┌────────
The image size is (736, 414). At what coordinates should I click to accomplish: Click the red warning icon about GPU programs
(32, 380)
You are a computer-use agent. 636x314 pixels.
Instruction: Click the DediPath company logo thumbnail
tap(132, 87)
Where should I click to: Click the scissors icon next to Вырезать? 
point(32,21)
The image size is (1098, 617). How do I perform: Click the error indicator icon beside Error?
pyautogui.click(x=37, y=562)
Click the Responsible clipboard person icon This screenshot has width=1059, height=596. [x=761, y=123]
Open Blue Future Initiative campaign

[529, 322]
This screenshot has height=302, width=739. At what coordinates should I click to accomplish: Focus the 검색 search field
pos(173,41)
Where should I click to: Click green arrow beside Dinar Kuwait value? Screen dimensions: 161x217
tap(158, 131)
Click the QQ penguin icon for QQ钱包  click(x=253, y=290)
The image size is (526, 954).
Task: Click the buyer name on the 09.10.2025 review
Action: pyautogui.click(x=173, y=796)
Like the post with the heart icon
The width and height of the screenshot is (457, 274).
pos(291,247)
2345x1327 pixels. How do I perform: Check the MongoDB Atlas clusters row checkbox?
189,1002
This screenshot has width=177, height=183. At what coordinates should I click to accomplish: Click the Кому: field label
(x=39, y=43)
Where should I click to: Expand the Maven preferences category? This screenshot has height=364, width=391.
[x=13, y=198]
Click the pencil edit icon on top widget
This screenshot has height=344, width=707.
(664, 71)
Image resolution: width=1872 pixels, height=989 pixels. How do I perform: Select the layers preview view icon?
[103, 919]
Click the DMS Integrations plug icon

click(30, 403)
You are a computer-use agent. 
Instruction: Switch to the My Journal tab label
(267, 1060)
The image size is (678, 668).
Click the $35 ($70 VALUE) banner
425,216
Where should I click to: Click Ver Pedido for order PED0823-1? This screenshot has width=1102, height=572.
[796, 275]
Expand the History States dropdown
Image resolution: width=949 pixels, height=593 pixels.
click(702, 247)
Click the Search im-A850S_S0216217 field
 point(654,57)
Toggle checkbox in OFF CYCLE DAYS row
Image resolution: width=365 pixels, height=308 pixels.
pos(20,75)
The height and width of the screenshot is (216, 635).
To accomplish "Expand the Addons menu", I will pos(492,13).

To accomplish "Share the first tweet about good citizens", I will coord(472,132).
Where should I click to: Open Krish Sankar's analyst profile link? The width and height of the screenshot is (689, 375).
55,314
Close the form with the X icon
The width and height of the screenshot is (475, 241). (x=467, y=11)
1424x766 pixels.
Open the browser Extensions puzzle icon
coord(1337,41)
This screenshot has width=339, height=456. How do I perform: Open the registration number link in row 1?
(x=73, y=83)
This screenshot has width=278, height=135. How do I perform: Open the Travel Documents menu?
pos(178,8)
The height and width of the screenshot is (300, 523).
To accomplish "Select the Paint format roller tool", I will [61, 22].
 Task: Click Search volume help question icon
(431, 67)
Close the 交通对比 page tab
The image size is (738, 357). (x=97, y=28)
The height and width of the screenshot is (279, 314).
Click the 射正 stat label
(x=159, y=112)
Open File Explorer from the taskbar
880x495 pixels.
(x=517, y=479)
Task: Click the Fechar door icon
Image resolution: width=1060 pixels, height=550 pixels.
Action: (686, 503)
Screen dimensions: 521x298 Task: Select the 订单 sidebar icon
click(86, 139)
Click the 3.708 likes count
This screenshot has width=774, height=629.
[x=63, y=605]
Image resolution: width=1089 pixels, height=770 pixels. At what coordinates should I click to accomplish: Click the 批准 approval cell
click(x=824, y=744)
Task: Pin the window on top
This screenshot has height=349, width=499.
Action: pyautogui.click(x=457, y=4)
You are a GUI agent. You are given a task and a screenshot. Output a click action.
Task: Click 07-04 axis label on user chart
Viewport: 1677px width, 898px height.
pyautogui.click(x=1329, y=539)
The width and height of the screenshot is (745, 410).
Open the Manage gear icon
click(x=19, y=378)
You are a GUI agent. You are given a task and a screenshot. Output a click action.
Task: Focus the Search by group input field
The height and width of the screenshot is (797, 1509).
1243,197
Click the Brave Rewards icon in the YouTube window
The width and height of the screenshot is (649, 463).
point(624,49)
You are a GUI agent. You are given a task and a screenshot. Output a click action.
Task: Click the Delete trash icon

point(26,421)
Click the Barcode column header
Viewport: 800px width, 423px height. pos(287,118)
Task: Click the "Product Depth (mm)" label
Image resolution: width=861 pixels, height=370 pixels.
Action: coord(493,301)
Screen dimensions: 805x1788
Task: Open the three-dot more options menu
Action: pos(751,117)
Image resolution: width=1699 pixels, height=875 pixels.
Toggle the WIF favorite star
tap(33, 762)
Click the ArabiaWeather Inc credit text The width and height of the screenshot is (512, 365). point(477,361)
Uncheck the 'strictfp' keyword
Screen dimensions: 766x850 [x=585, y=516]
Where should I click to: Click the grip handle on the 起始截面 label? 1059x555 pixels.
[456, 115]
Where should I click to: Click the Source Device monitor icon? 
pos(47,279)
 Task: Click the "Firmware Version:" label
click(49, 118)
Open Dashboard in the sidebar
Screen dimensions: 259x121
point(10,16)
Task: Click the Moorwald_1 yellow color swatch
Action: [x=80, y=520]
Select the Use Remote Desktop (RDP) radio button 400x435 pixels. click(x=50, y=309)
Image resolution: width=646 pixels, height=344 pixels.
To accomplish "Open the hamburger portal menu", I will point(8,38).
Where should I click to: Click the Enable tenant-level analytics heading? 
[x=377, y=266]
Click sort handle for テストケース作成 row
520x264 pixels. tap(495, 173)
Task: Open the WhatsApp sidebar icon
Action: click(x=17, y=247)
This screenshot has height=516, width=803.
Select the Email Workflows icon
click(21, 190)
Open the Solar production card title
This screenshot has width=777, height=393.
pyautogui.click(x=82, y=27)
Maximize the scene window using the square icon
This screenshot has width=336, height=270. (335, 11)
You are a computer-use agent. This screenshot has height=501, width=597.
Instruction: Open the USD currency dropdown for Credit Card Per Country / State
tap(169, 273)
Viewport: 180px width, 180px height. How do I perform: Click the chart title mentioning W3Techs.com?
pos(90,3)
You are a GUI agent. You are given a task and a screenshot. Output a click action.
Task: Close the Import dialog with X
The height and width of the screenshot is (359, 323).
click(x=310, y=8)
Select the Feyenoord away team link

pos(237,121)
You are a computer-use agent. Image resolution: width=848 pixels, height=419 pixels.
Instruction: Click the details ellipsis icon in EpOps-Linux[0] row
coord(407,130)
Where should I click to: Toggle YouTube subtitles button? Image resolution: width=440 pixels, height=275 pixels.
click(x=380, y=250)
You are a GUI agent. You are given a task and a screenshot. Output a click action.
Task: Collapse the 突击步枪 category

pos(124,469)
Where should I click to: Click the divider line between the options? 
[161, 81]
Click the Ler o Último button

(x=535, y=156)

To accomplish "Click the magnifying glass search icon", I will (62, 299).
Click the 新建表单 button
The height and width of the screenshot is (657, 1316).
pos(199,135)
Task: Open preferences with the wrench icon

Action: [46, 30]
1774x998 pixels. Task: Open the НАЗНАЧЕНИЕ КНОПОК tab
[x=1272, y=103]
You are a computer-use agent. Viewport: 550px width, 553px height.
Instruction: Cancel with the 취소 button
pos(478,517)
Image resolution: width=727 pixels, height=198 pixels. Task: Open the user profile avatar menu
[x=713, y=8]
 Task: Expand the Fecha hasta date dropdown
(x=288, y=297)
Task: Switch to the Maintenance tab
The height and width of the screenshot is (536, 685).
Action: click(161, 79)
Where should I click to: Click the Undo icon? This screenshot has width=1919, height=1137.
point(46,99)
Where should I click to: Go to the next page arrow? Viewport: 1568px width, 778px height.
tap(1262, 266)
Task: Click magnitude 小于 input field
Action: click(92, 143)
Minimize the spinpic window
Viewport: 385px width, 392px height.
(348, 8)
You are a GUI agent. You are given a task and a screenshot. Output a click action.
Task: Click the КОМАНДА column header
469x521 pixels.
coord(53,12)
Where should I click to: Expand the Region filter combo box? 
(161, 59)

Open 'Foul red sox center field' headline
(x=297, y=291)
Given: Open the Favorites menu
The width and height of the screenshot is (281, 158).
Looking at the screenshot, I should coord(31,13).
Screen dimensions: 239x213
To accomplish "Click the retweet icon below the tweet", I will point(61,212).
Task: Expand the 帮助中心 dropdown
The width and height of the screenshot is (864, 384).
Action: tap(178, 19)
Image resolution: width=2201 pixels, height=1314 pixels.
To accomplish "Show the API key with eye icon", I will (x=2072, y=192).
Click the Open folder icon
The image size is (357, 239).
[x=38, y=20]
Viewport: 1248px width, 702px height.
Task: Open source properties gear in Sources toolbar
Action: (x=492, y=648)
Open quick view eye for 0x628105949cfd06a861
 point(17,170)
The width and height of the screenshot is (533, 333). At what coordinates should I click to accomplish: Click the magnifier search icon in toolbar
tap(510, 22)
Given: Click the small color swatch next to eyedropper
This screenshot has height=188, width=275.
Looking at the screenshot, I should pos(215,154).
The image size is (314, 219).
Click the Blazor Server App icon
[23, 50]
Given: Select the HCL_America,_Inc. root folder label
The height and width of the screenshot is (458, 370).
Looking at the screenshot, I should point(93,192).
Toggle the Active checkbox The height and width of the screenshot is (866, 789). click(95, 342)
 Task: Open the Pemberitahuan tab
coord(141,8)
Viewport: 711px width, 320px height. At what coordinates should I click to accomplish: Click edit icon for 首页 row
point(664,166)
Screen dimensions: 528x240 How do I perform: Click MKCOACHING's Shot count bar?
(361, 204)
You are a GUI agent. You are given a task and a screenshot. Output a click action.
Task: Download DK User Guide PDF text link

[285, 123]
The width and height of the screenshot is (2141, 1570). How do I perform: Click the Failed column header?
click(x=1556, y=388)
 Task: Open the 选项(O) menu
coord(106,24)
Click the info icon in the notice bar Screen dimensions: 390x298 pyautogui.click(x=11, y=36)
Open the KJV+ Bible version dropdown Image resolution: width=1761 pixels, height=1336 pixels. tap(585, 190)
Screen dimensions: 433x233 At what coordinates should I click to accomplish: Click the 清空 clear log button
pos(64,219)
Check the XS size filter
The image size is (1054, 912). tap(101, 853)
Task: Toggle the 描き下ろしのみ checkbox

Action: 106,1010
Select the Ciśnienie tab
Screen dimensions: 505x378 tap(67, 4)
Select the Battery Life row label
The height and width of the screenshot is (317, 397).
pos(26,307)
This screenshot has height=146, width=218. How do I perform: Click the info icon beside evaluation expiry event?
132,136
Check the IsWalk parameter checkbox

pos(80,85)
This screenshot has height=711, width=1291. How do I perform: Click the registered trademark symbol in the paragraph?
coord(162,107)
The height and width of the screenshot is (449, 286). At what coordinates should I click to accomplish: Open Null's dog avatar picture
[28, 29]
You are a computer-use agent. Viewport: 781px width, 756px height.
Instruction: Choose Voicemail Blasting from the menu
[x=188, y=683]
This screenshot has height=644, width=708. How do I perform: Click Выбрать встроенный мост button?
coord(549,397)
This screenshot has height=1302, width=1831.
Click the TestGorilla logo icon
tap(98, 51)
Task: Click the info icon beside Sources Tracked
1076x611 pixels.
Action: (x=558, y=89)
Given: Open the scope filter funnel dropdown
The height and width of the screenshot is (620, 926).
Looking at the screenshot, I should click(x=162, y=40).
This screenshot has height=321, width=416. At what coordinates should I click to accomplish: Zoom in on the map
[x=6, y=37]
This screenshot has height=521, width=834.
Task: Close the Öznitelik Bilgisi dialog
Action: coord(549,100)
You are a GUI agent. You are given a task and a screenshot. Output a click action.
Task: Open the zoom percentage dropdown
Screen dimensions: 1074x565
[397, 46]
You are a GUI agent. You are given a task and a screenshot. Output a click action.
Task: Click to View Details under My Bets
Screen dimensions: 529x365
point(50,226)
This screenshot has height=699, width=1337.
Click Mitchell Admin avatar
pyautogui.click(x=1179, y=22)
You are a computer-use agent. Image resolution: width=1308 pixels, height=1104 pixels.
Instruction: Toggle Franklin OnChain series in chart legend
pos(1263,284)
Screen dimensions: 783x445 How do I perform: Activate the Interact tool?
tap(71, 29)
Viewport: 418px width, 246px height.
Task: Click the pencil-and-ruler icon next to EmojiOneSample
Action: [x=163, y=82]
└────────
Stated problem
Could you turn the material above, starting with the line that contains "This screenshot has height=516, width=803." and going on through the line that contains "pos(237,121)", into a Markdown table with the columns Row and Line? Leave out any blank lines.

Task answer
| Row | Line |
|---|---|
| 1 | This screenshot has height=516, width=803. |
| 2 | Select the Email Workflows icon |
| 3 | click(21, 190) |
| 4 | Open the Solar production card title |
| 5 | This screenshot has width=777, height=393. |
| 6 | pyautogui.click(x=82, y=27) |
| 7 | Maximize the scene window using the square icon |
| 8 | This screenshot has width=336, height=270. (335, 11) |
| 9 | You are a computer-use agent. This screenshot has height=501, width=597. |
| 10 | Instruction: Open the USD currency dropdown for Credit Card Per Country / State |
| 11 | tap(169, 273) |
| 12 | Viewport: 180px width, 180px height. How do I perform: Click the chart title mentioning W3Techs.com? |
| 13 | pos(90,3) |
| 14 | You are a GUI agent. You are given a task and a screenshot. Output a click action. |
| 15 | Task: Close the Import dialog with X |
| 16 | The height and width of the screenshot is (359, 323). |
| 17 | click(x=310, y=8) |
| 18 | Select the Feyenoord away team link |
| 19 | pos(237,121) |